I've probably forgotten something. Astoundingly there was a lot I didn't get to see. You'll have to go elsewhere for that. Graham Beattie's website is a good start. Thanks to other Festival companions: Adina, John, Fiona et al., and to Dave and Angela for putting me up one night.

I hope Gael and Mary got back to Mangawhai okay.



Let's Go Down to the Sea Again Panel L-R Joan Druett, Barbara Else, Mary McCallum, Graham 'Bookman' Beattie. Photo by Bookman Beattie

Wednesday, May 14, 2008

The Blue and I are off to the Auckland Writers and Readers Festival. The panel we are appearing on is called Let's Go Down to the Sea and it's with Barbara Else and Joan Druett, chaired by Graham Beattie, it's on Friday 10-11 at the Aotea Centre in the NZI Lower Room. Authors will be thick on the ground there for the next four days including J.M.Coetzee who has won the Nobel Prize and is one of only two authors to win the Man Booker Prize twice. Disgrace is in my handbag (that would make a great title for a book.)

Sunday, May 11, 2008

Antarctic Blue

Tamsin Falconer sent this shot of The Blue in Antarctica. She said it wasn't quite as cold as it looks but then locals think of minus 6 as a balmy day.

I don't know her at all but she looks an audacious sort, and she knows writer Kate Duignan who sent the photo on. Thanks Tamsin! I am both grateful and envious.

There's something apposite about a photo like this considering the whales in my novel come from Antarctica and the people on the island are constantly aware of the closeness of the vast southern continent.

In a southerly buster, they smell it on the wind.



Tamsin's email went like this:

Please pass the photos on to your friend & let her know that I am enjoying The Blue very much, though mostly reading it in my bunk, not outdoors.

Interestingly, when I posed for the photo, I opened it up to a page that had at the top a phrase about there being a storm on the horizon and the weather coming in, which is exactly what it was doing.

You can't see it too well in the photo, but there was a lot of snow blowing around.

Thursday, May 8, 2008

A Breed Apart

This book is audacious because the author is audacious and because her first novel A Breed of Women published in 1979 was considered wildly audacious. With Sharon Crosbie telling her radio listeners: ‘Darlings I’ve got the book we’ve all been waiting for. This book is about us. We’re all in it', A Breed of Women by Fiona Kidman was snapped up by 9,000 buyers in three days and continued to sell well for years afterwards.

After reading At the End of Darwin Road (2008) I had to read A Breed of Women, and what do you know, I found a first edition hardback for sale on Trademe for $9 today. So I bought it. [It’s one of the first 9,000 hopefully.] The Book Council website tells us A Breed of Women is the story of an unconventional young woman’s confrontations with a narrow-minded small town society characterised by the grim judgment, ‘There’s no way outa Ohaka, ’cept by flying young, or dying here.’

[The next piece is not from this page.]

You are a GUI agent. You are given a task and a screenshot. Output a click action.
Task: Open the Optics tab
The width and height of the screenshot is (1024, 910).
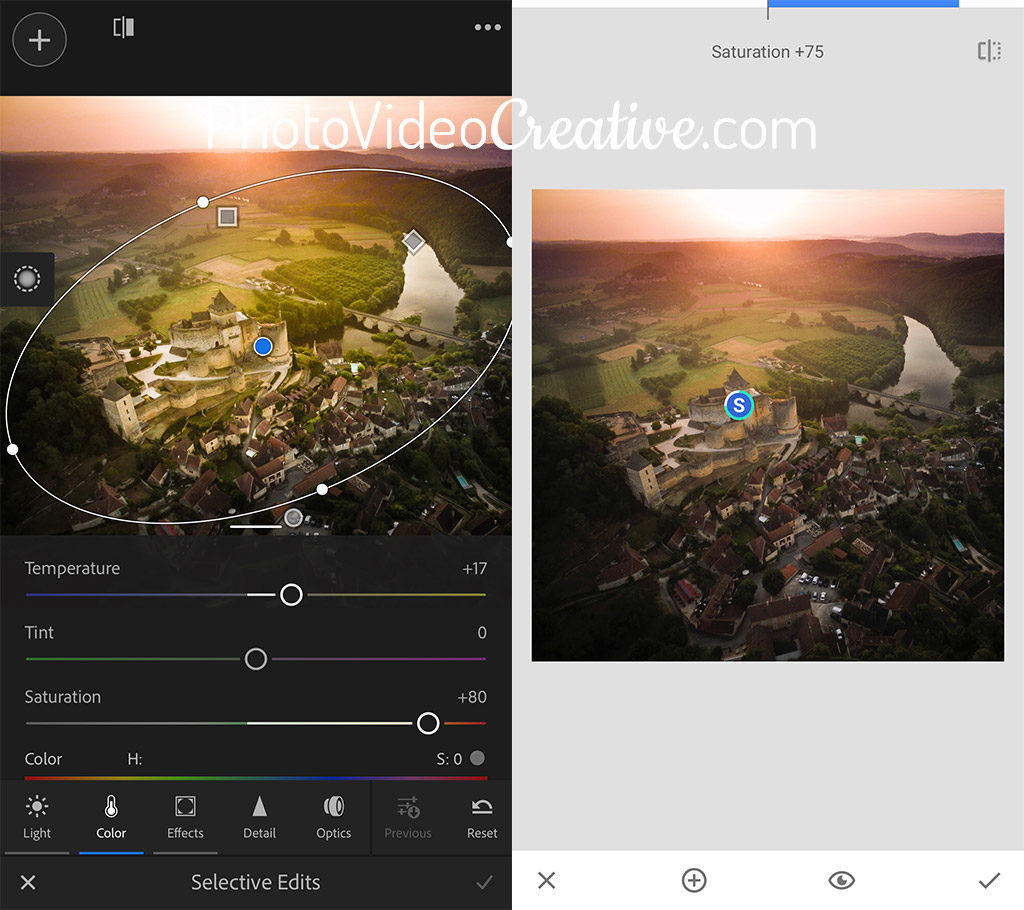coord(333,817)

Fiona knows small town NZ society – she was in it in Kerikeri as a child, Waipu as a teen and Rotorua as a young woman. In her memoir, she talks of the trouble she had conforming. Always feeling like an outsider looking in, she yearned to be a real writer and worked her way up from book reviewer through play and script writer to poet to novelist. It was tough going at times and Fiona has met with her fair share of humiliation, antagonism and maliciousness along the way, but she stuck to her knitting --actually she confesses to disliking knitting -- make that her two-finger typing, and is now a Dame and in 2006 she was the Katherine Mansfield fellow in Menton.

At the End of Darwin Road is the first part of Fiona’s memoir. It explores her life up to the publication of Mandarin Summer and the death of her father, but it also skips back and forward to the place she wrote the book: Menton France. It is a fascinating, unsettling and moving exploration of a woman writer at a time in New Zealand of tremendous social change, when being a woman writer was more of a dream than a reality. Fiona is a recent friend of mine [both of us have written novels set on Arapawa Island which led to the meeting], but until I read At the End of Darwin Road I didn’t know how privileged I was to be able to say that. Recommended.

Sunday, May 4, 2008

Sunflower Sestina

A quick break-out from the tale of the travels of The Blue to talk about an audacious poem rather than a book. It is Andrew Johnston's The Sunflower which is a simply stunning poem. It is about the poet's father who died and the grief he felt, and it uses as its structure a double sestina.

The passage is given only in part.